By Bourgine

This week's report - July 20, 2025

 

Today's agenda: a presentation on Sunday dress, a Pyrenean wedding and Barcelona recommendations. 

 

 

These days, Sunday = sweatpants, but in the 19th century, people paid particular attention to their Sunday best. For one day, work clothes were set aside to wear the finest items from one's wardrobe. A distinction was made between:

- la tenue du grand dimanche ("big Sunday" dress): reserved for exceptional occasions such as major religious or family celebrations.

- la tenue du petit dimanche ("little Sunday" dress): worn on ordinary Sundays to go to mass or for a walk.

Here are a few Sunday staples.

 

Kerchief

Ladies wore long skirts and corsets, which they covered with a richly decorated shawl draped around the shoulders, sometimes tucked into the neckline of dresses. 

 

Headpiece

Everywhere in France, heads were adorned with headgear of all kinds, both serving as fashion accessory and marker of regional identity.

In Alsace for example, women wore the bow-shaped schlupfkapp. It steadily grew in size and by 1900 was almost a meter in diameter, requiring a metal frame to hold it in place.

Here an Alsatian, a Breton and a Vendean woman in their Sunday clothes:

 

 
At Bourgine, kerchief + schlupfkapp make for a perfect Sunday:
 Fichu de laine Fichu de laine
€165.00
Réticule

Final touch of the silhouette, a round or oval bag carried delicately by the fingertips. It was often called a "sac ridicule" (ridiculous bag) because of its tiny size.

_DATA SECTION_:
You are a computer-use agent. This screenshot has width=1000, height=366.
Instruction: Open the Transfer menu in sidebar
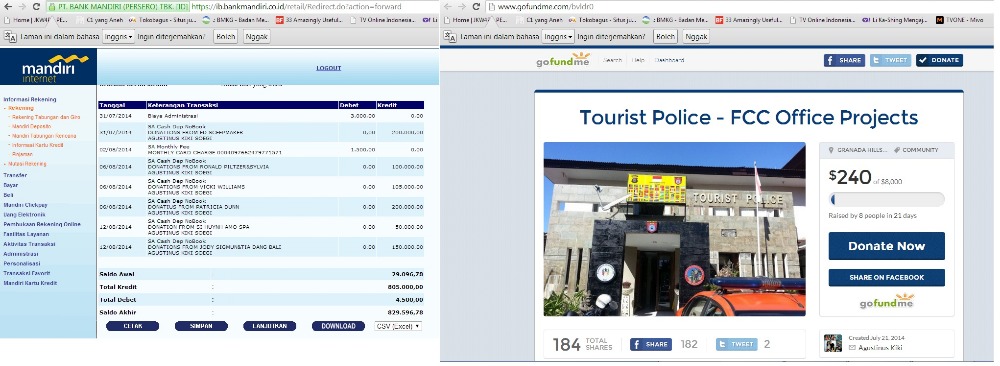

_WHAT THIS EXERCISE ASKS_:
[1] Name each Sunday staple that the Sunday dress newsletter presents under its own heading.
[2] Resume the Sunday dress newsletter, picking up after its sentence about the "sac ridicule."
The listing has no connection to the Sunday dress newsletter.

_ANSWERS BY TASK_:
[1] Kerchief, Headpiece, Réticule

[2]
 
Bourgine version:

Réticule, carreaux Réticule, carreaux
€75.00
 
Speaking of celebration and elegance, congratulations to Jingyi and Aurélien, weekly visitors of 15 rue Racine, on their wedding in the Pyrenees last weekend! This newsletter is beginning to sound like a civil registry.
Here's the bride in a white Théâtricule on the big day, and a linen suit the next day:
 
Caroline was kindly invited to join the festivities. She then made a stop in Barcelona - here are her Catalan recommendations.

  Three favorites:
  Géneres de punt La Torre - Old-fashioned underwear shop. You can even buy a nightcap.

Granja M. Viader - excellent churros as opposed to most of the world's churros. Since 1870.

La Pedrera (Gaudi) - Reconstruction of a 1910s flat, a Bourginette wet dream

Have a "grand" Sunday!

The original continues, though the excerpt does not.